New technologies are ticking from around the corner: Machine Learning techniques, a sub-branch of Artificial Intelligence, can effectively provide a digital pair of hands when it comes to optimizing cybersecurity paradigms, automating workflows, and coherently investigating security generated alerts by performing preliminary investigations and cutting down the number of false positives, hence making human analysis a lot more efficient.
Human intelligence is extremely versatile and indispensable; but it is limited. Why was Alpha Go able to beat the best Go world champions? Because Alpha Go can process, analyze, and “memorize” billions of data within a few milliseconds. This allows the sophisticated neural network that underpins Alpha Go to make better predictions of future moves on the board.
Humans cannot do it. And it is not just a matter of how long it takes for us to learn, rather than how long it takes a machine learning algorithm to learn. The point is that properly trained automatic systems have the capability of attaining what humans cannot: machine learning algorithms learn by extracting pattern from the training dataset and constantly update their knowledge on the basis of the data they encounter. Furthermore, on the basis of the knowledge stored in the system, they can process and correlate a huge amount of data – information – in split seconds.

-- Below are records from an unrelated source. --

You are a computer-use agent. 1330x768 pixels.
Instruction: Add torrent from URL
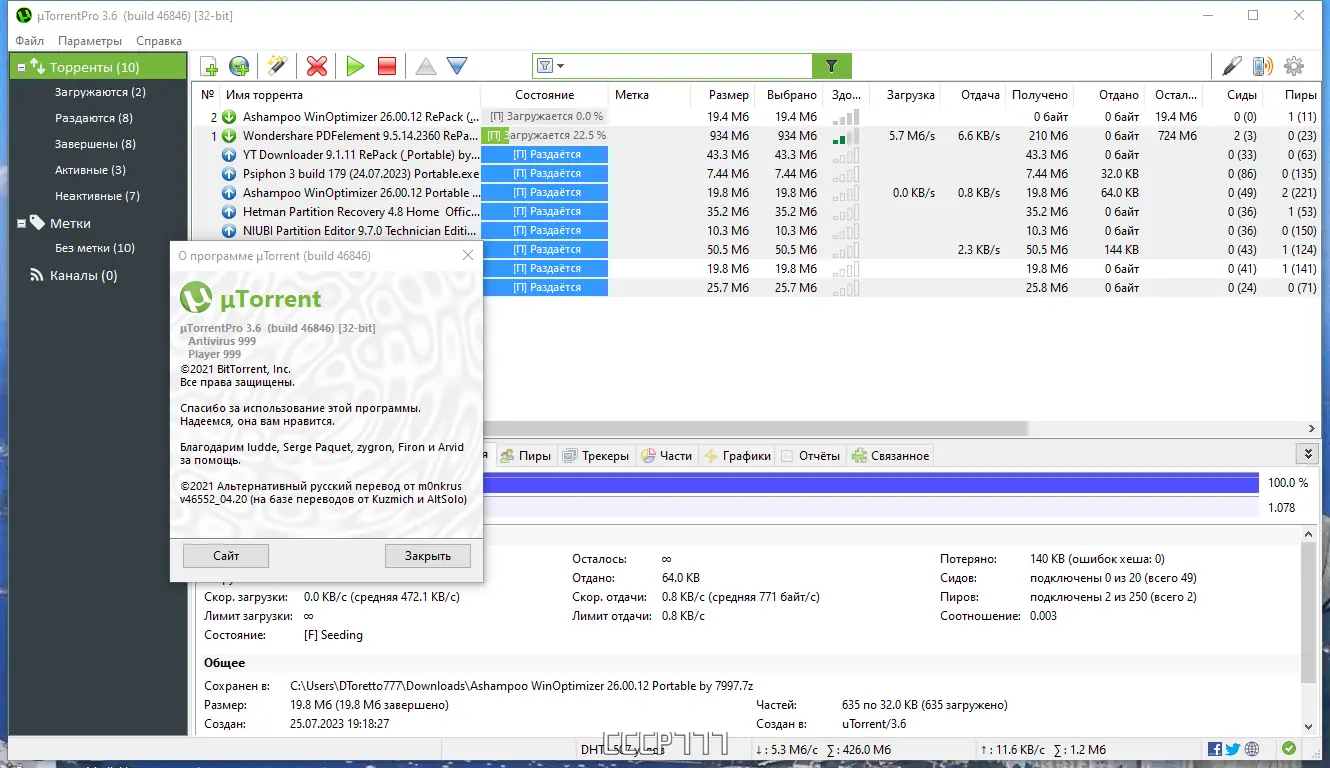(x=238, y=65)
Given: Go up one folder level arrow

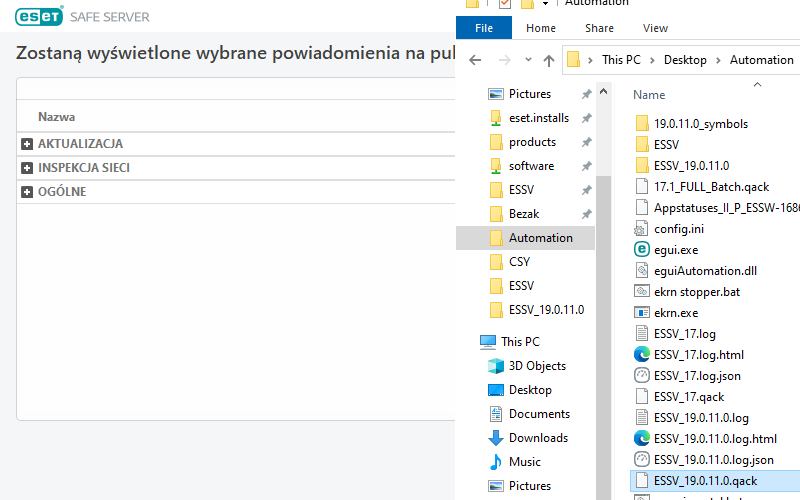Looking at the screenshot, I should pos(548,60).
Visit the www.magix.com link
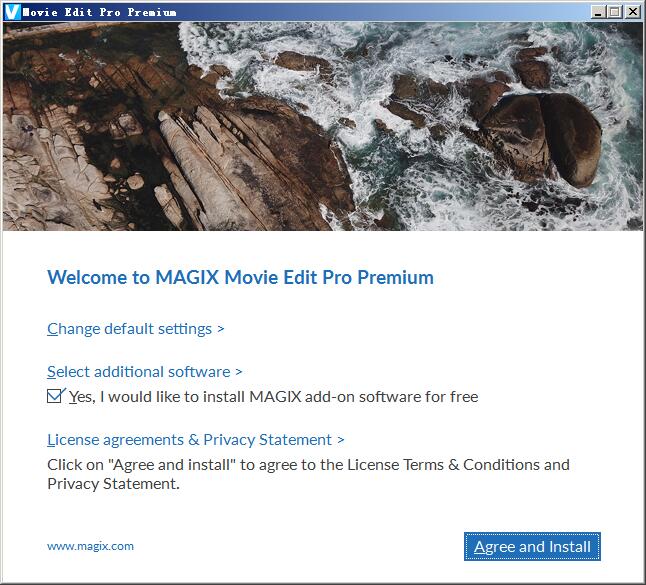 (x=90, y=546)
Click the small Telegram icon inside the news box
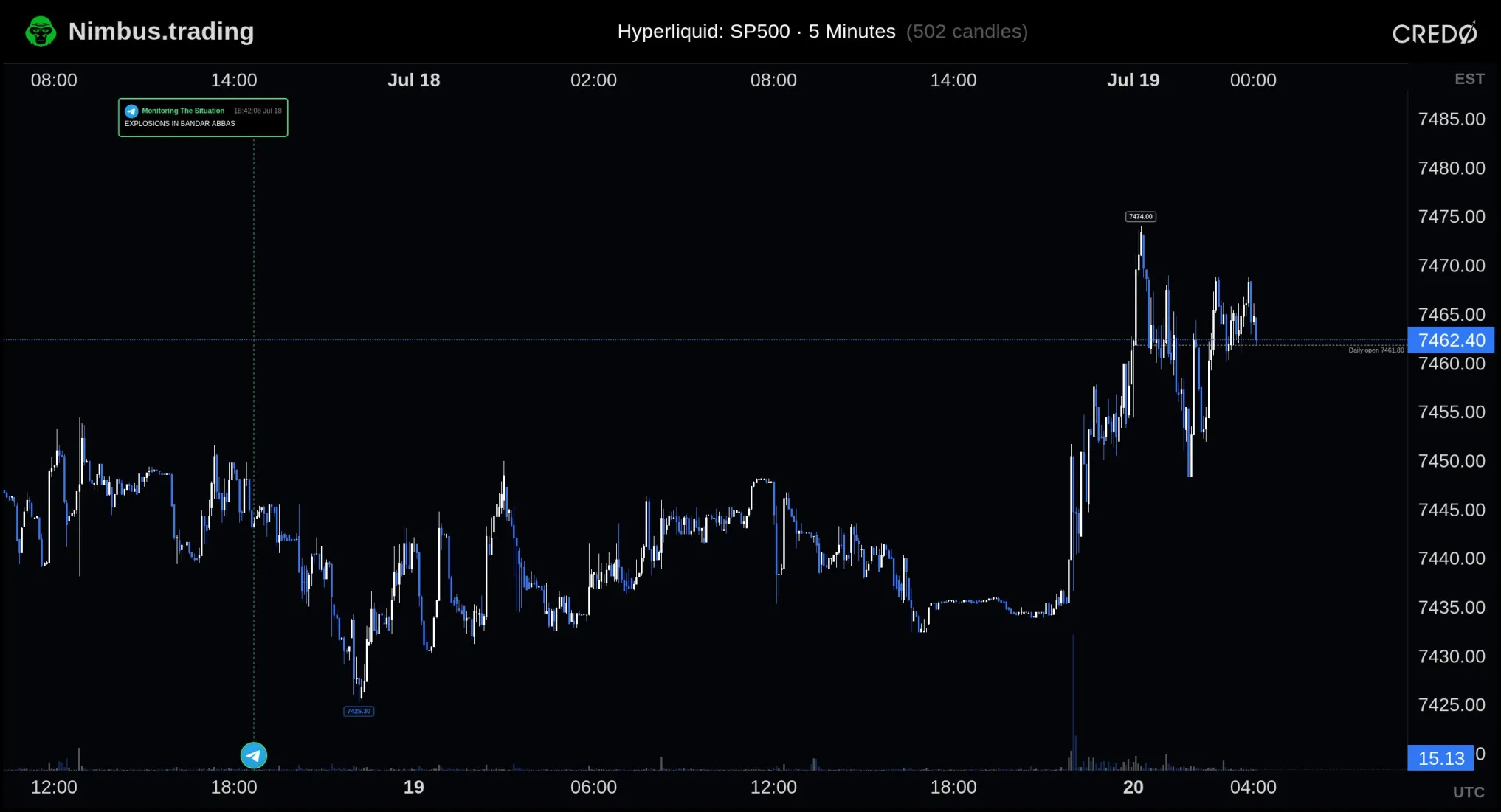The height and width of the screenshot is (812, 1501). coord(131,111)
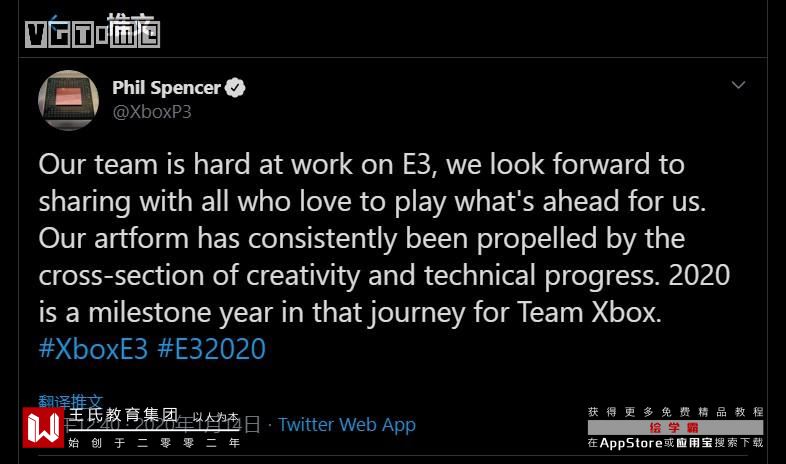Click the 始创于二零零二年 tagline text

154,441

Hence, Machine Learning (ML) techniques are extremely useful in those areas in which the constant flow of information that needs to be monitored and processed is already rapidly growing and will reach unprecedent peaks in the next few years. On the one side, AI learns by consuming billions of data artifacts from both structured and unstructured sources, constantly improving its knowledge to understand cybersecurity threats and cyber risks. AI helps gathering insights and using reasoning to identify the relationship between threats, such as malicious files, suspicious IP addresses, and so on. The speed at which ML algorithms can analyze data, detect patterns, and identify possible risks allow security analysts to respond to threats up to 60 times faster. Machine learning techniques augment our capabilities in securing our data from possible cyber threats.

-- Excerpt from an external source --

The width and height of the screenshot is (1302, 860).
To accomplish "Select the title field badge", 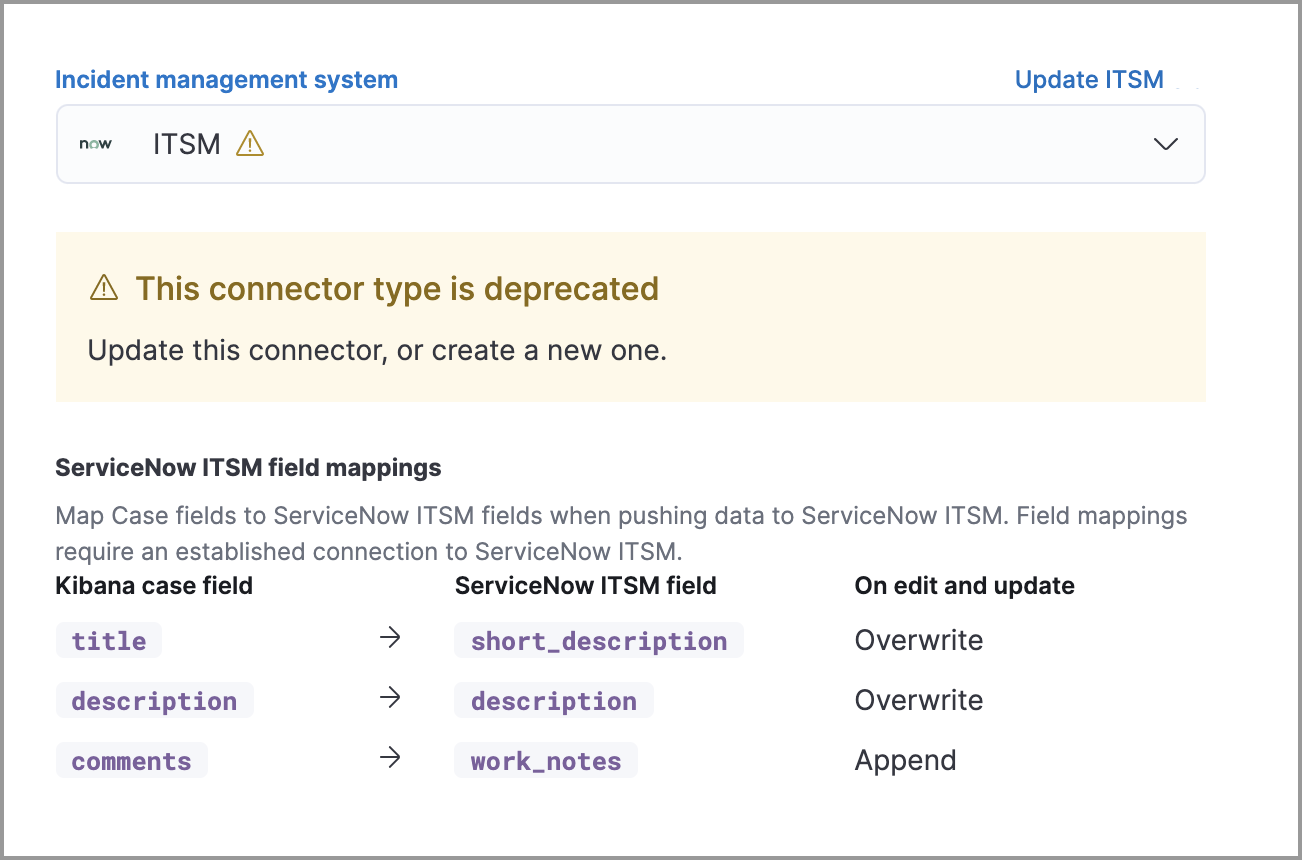I will click(107, 640).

For instance, machine learning in SIEM can enable threat analytics and create notifications of risk in real time. Part of the appeal of Machine Learning algorithms lies in its ability to predict future data from previous patterns and use patterns from previous breaches to detect activities indicator of potential infiltration. Cluster capabilities allow Machine Learning to identify unknown values and groups together based on similarities proving essential to successful forensic analysis efforts.

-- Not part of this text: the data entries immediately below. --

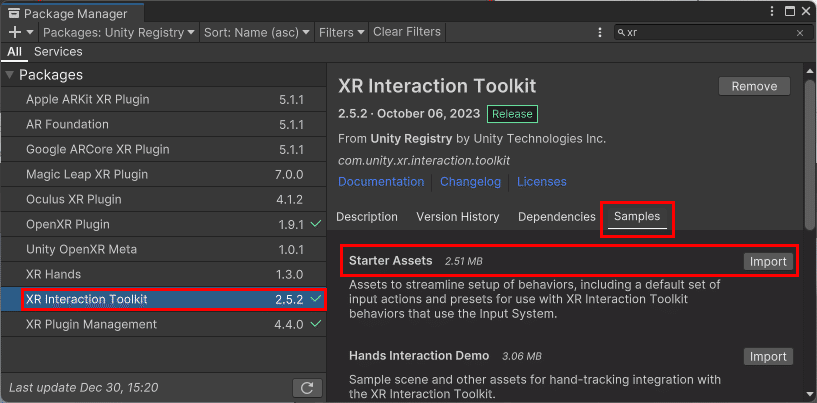
Task: Switch to the Samples tab
Action: 637,217
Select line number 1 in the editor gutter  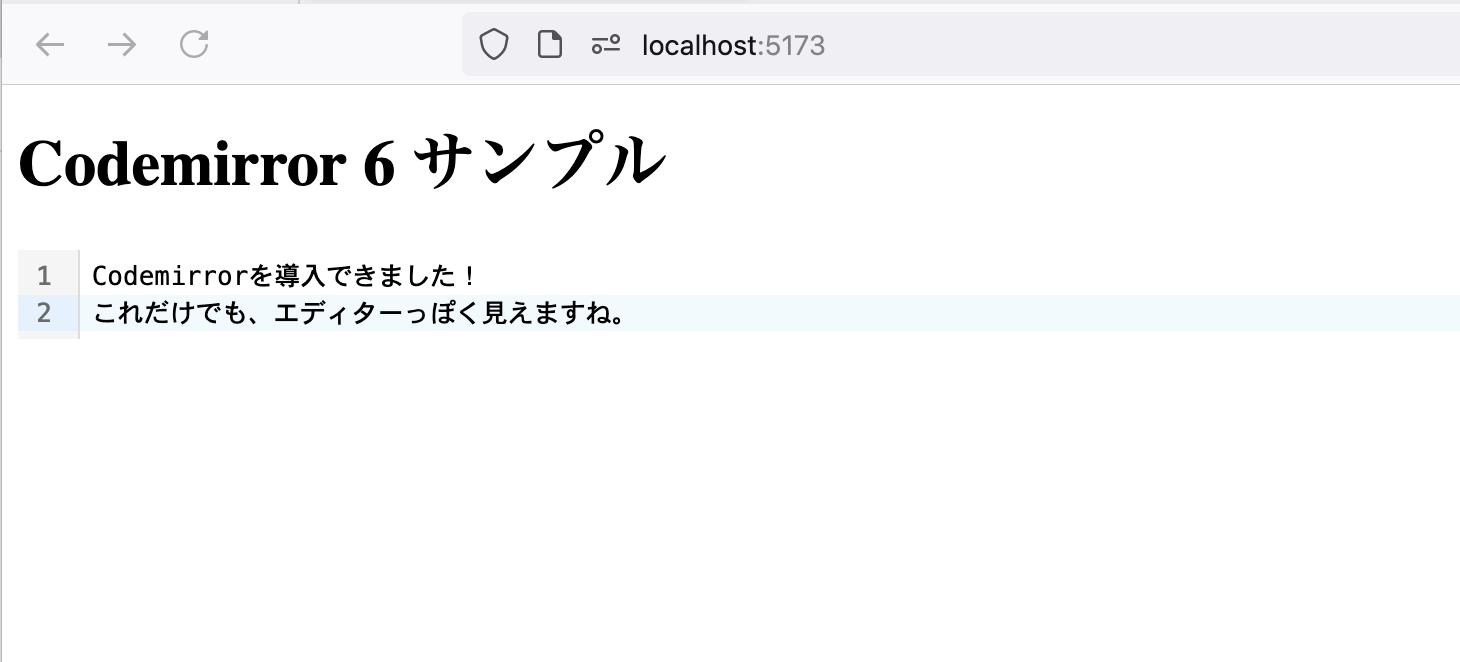[44, 274]
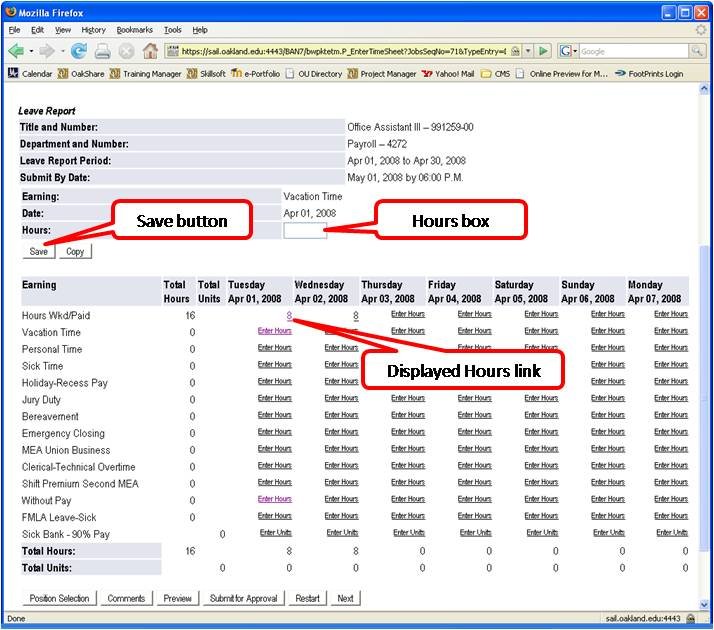Click the Forward navigation arrow

click(x=45, y=50)
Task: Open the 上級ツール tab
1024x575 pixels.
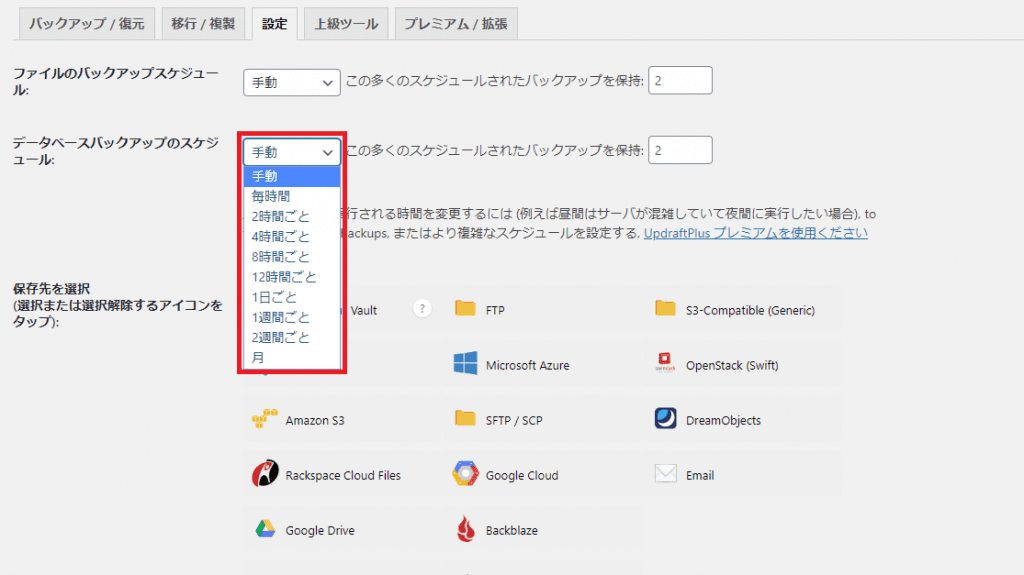Action: 346,24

Machine Learning techniques are also extremely useful in detecting and tracking phishing sources as well as in reacting and remediating much more quickly than humans can. On the same line, DNS protection can hugely benefit from implementing machine learning based techniques, which can rapidly process a high number of domain names and a volume of new registrations that ranges from 90 to 150 thousand units per day.
However, AI alone does not guarantee security. Having strong detection capabilities constitutes a major step in better and stronger cybersecurity, but it is not the only step. There will always be the need of a human agent monitoring both the systems and analyzing what the system reports as potentially malicious. Furthermore, the implementation of Machine Learning algorithms highly depends on the training data set, making the initial data collection about already existing threats and other relevant data of fundamental importance. AI and ML based systems are in the end initiated by and grounded on researchers’ decisions. The interaction of human and machines will not just be a key factor of our everyday life, but it will also be the key to protect our privacy, our information, our businesses. AI, and its subset of Machine Learning techniques, can help security analysts and leaders to ask the right questions, making detection of threats faster and more accurate, allowing preventive actions and immediate responses.